The young girls of the title are twin sisters Delphine and Solange, who are involved in arts education and who both long for a suitor to sweep them off their feet and out of their town. At the same time as a town fair is coming to the main square, the arrival of two self-described carnies, Etienne and Bill, would seem to be the opportunity in disguise the sisters have been waiting for. There’s several subplots as well, such as the sister’s mother Yvonne (who owns a cafe in the central square that serves as a focal point for the characters’ interactions) attempting to reconnect with a long-lost fiance, as well as would-be secondary suitors to the sisters meeting them and falling in love, one of which is played by Gene Kelly, that all revolve around the main plot over the course of a weekend in the titular town of Rochefort. This was a much more straightforward musical than The Umbrellas of Cherbourg; where that film opted for a complete sung-through approach, this instead had musical numbers interspersed with the regular dialogue of the film. Granted, there were a heck of a lot of them, and a lot that weren’t even musical numbers but dance sequences set to music, but the familiar form of a tried-and-true musical was much more welcome than Demy’s previous efforts to be out-of-the-box. The other notable aspect was the use of color, mostly shades of white and whitened hues of other colors, to add to the exuberance of the film’s mood. The songs, amusingly enough, seemed to be somewhat one-note, being a little too similar to each other for me to really tell them apart. The overdubbing however, for once if at all, was actually quite well done; if it weren’t for the studio quality of the singing, I’d have bet that the singing had all been done during filming.

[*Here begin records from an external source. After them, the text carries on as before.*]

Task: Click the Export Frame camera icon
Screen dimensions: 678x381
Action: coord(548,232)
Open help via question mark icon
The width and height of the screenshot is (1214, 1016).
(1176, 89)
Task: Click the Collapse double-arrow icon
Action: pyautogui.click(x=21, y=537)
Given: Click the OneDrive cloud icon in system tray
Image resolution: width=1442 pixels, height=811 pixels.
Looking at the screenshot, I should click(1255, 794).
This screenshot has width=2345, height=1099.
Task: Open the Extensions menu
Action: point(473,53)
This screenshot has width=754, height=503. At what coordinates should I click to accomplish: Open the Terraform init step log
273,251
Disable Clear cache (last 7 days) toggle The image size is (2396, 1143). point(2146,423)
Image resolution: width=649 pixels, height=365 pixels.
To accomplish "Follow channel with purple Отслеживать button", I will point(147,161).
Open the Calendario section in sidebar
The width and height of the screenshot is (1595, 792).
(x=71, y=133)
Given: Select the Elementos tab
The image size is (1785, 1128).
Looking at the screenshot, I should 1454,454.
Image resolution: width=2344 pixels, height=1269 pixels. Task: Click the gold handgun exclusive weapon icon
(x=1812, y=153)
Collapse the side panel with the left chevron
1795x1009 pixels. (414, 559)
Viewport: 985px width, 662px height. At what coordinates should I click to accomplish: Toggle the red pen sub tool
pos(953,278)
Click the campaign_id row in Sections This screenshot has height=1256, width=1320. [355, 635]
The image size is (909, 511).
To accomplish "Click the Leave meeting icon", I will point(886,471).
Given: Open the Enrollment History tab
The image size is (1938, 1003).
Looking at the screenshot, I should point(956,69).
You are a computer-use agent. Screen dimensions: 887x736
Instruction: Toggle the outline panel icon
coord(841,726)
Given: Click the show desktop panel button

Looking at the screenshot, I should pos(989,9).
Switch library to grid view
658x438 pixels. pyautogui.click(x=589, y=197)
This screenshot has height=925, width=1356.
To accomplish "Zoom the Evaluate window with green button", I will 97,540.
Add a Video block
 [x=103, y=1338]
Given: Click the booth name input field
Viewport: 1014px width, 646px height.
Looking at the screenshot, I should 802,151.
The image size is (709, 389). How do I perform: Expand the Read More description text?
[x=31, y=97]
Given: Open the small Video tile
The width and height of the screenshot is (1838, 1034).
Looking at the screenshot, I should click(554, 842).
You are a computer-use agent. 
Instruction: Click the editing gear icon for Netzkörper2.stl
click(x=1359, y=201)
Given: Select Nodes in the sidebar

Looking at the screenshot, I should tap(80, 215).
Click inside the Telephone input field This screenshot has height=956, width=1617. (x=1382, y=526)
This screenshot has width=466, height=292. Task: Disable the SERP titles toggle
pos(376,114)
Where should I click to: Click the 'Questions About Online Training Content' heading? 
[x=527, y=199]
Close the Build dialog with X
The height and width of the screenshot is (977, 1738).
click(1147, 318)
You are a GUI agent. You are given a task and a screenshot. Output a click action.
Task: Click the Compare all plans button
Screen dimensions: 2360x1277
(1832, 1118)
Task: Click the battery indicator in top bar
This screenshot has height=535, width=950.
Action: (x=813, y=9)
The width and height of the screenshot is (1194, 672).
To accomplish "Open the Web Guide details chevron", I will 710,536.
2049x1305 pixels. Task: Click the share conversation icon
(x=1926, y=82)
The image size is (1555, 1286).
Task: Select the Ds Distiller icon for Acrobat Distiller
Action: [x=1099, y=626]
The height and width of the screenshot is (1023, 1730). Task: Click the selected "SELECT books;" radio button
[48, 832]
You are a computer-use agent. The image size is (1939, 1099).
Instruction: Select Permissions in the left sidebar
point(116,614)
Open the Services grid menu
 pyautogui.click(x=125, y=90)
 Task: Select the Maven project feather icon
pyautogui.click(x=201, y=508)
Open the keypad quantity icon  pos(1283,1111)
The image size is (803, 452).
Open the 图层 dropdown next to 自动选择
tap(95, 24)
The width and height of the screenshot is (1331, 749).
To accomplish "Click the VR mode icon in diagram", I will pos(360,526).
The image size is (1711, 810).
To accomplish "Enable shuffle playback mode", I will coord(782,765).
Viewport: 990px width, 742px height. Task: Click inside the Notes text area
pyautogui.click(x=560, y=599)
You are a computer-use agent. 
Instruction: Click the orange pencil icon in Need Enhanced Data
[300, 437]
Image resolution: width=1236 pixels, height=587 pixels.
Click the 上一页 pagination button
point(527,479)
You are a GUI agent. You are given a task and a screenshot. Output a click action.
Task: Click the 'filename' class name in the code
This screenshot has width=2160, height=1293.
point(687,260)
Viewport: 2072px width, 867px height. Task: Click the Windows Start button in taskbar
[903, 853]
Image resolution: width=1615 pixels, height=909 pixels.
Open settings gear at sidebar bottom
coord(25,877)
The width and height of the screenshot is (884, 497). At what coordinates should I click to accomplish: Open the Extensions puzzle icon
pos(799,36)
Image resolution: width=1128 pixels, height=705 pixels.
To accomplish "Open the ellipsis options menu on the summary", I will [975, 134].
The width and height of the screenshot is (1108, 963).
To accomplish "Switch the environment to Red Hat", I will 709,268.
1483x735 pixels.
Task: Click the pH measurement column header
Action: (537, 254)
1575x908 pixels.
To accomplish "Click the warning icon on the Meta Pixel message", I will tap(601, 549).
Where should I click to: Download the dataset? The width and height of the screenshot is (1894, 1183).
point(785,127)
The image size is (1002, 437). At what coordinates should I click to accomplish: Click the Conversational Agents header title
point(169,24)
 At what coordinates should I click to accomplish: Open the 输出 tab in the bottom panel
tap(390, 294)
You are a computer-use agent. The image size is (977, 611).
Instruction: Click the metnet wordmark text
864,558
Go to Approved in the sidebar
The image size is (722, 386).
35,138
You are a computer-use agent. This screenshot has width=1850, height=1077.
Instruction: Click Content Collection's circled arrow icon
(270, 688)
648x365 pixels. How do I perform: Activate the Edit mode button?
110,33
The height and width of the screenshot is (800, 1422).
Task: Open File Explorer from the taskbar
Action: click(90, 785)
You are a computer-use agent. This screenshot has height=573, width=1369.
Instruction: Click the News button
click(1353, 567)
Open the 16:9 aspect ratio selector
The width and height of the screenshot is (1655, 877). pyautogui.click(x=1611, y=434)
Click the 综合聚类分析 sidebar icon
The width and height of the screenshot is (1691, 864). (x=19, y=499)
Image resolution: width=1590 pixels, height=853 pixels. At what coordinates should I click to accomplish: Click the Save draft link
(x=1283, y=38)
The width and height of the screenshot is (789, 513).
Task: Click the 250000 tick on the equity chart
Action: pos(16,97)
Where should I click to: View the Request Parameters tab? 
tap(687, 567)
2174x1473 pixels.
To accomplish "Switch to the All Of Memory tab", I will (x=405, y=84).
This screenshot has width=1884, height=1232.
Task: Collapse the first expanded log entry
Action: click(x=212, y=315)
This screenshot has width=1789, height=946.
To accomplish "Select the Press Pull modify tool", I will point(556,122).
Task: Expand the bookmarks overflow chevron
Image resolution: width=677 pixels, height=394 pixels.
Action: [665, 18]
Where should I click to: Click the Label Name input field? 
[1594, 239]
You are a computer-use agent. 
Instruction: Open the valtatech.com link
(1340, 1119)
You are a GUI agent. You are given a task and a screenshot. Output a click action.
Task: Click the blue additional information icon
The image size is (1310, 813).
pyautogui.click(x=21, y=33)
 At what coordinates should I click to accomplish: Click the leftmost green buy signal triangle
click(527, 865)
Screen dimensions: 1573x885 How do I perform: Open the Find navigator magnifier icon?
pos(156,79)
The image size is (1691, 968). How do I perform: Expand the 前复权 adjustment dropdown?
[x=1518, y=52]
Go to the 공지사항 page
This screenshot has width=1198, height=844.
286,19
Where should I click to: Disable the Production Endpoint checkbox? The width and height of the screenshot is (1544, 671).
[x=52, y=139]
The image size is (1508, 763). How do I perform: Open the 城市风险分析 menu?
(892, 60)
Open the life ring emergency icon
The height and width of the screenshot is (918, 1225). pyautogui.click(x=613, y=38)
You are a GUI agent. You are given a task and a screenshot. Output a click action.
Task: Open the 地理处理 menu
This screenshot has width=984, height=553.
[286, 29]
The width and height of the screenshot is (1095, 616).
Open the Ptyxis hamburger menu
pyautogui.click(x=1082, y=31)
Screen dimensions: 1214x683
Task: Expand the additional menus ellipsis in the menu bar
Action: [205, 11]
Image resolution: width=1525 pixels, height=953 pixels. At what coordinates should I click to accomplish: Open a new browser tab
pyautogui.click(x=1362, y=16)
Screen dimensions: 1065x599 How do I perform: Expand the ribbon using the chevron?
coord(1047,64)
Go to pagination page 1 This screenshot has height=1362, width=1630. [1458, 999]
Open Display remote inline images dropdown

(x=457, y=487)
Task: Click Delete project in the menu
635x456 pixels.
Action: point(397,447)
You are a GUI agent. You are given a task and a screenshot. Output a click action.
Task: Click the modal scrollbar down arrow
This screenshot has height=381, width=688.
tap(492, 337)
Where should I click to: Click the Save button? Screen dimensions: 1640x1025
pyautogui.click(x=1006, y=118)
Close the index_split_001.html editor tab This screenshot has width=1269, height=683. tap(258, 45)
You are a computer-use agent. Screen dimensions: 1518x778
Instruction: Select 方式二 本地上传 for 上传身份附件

The melodies are stereotypically toe-tapping, and there’s more songs than the film knows what to do with, but this was nice, if, at the very least, in small doses; two hours seemed to be a bit too much to handle all at once. The Book makes a point in saying that this film will “make you happier than almost any other film”, and goes on to mention the constant joy that the film is stuffed with. I won’t disagree, but I will defer in this film’s relation to its predecessor; Cherbourg seemed, to me, much more filled-with-happiness than even this one was, even with the somewhat sad nature of the story at times. It must have been the sung-through aspect that puts it over this one in my mind, but make no mistakes; this has more happiness in its two hours than you’ll know what to do with. If that’s enough to put it on the list, then it’s enough, but aside from being a rare example of a foreign musical, this didn’t stand out very much from the other English-language musicals on the list.